Saturday, August 19, 2017



A while ago I foolishly asked the rhetorical question, "Can an inanimate object bear witness?" I expected the answer no, but Jaume Ripoll Miralda (per litteras) wrote, "I do not know whether you are familiar with the Eideshort concept, but it is worth a read. An Eideshort is an inanimated object which emphasizes oaths."

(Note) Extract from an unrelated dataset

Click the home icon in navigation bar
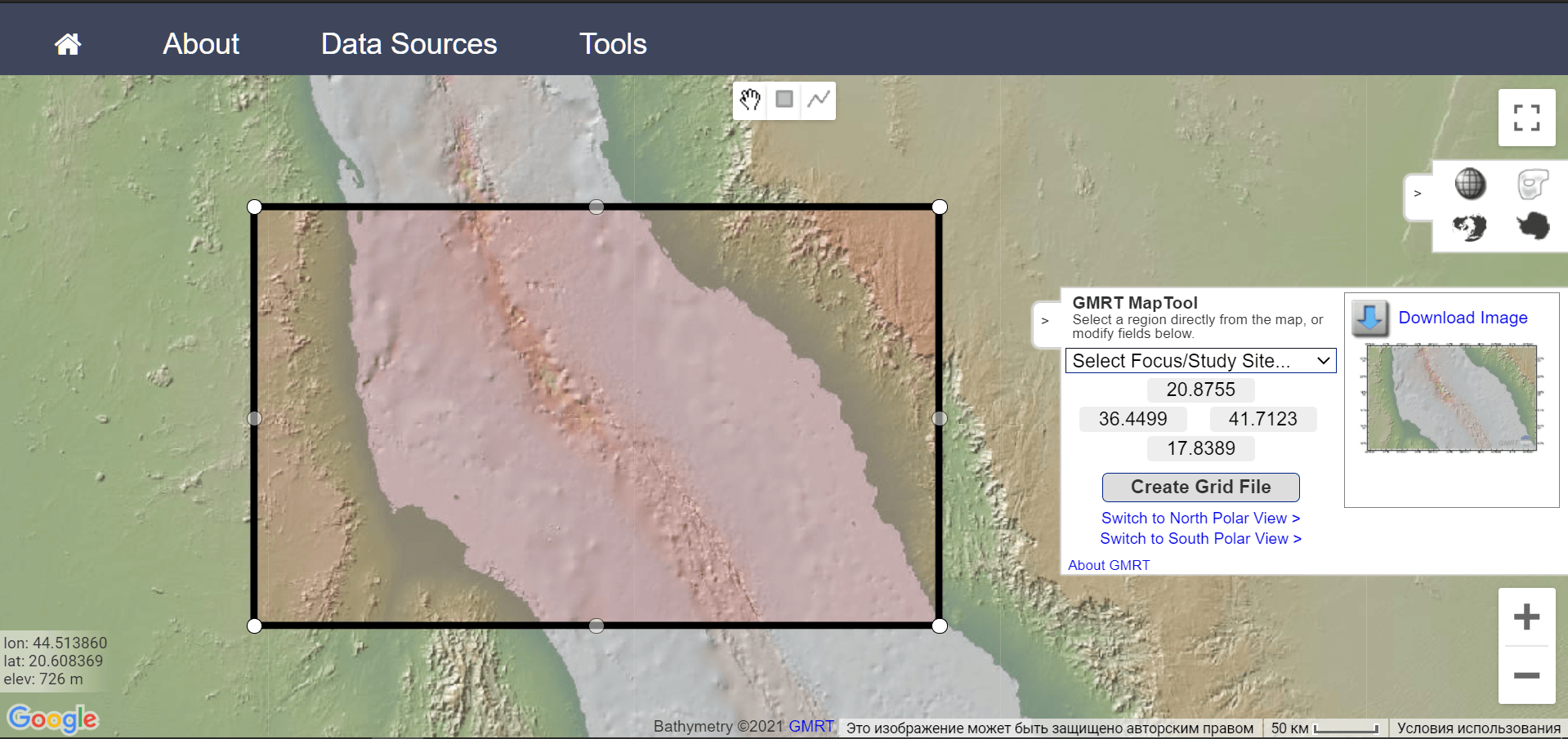 pyautogui.click(x=68, y=44)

See Isabelle C. Torrance, in Oaths and Swearing in Ancient Greece, edd. Alan H. Sommerstein and Isabelle C. Torrance (Berlin: De Gruyter, 2013), p. 112:
[A] significant group of oaths exists in Greek literature where ostensibly non-divine entities are invoked as sanctifying witnesses. Such entities have normally been referred to in scholarly discussions as sacred oath-objects, sometimes designated by the German term Eideshorte.122

122 Fletcher 2012, 5, S&B 4 n.3.
The references are to Judith Fletcher, Performing Oaths in Classical Greek Drama (Cambridge: Cambridge University Press, 2012), p. 5:
Occasionally an oath might be guaranteed by an Eideshort or a significant object.7 Achilles swears by his scepter that the Achaeans will miss him (Il. 1.233-46), and his oath is guaranteed by Zeus's nod after Thetis' supplication. In the ephebic oath sworn by all Athenian male citizens, eleven gods or heroes are invoked in addition to "the boundaries of my fatherland, Wheat, Barley, Vines, Olives and Figs" (Rhodes and Osborne 2003, GHI 88.5-16). Antigone swears "by iron" that if she is forced to marry she will become a Danaid (E., Phoen. 1677); in other words she will murder her husband. This unique Eideshort lends a special minatory relevance to her vow. Several of the dramas that we investigate suggest that oaths sworn by objects rather than gods have a subversive potential. Parthenopaeus, one of the seven attackers of Thebes, swore by his spear (ὄμνυσι δ᾿ αἰχμὴν ἣν ἔχει) "which, in his confidence, he honors more than the god and esteems more than his own eyes, that he would take Thebes against the will of Zeus" (A., Sept. 529-32). Aristophanes' Socrates flouts the Olympian gods in Clouds by invoking "Breath, Chaos and Air" (627-9).

7 As Thür suggests (1997: 908), the object would have some prestige or special meaning to the oath-swearer. He gives the racehorses of Antilochus as an example (Il. 23.583-5). Benveniste (1969: 168) argues that horkos, is always to be conceived of as an object (this includes substances such as wine).
and A.H. Sommerstein and A.J. Bayliss, Oath and State in Ancient Greece (Berlin: De Gruyter, 2013), p. 4, n. 3:
Normally these are divinities, heroes, etc., but sometimes we find sacred or cherished objects (often referred to by the German term Eideshorte) filling the corresponding place in oath-formulae (e.g. the speaker's staff in Iliad 1.233-39).
The word occurs several times in Rudolf Hirzel, Der Eid: Ein Beitrag zu seiner Geschichte (Leipzig: S. Hirzel, 1902).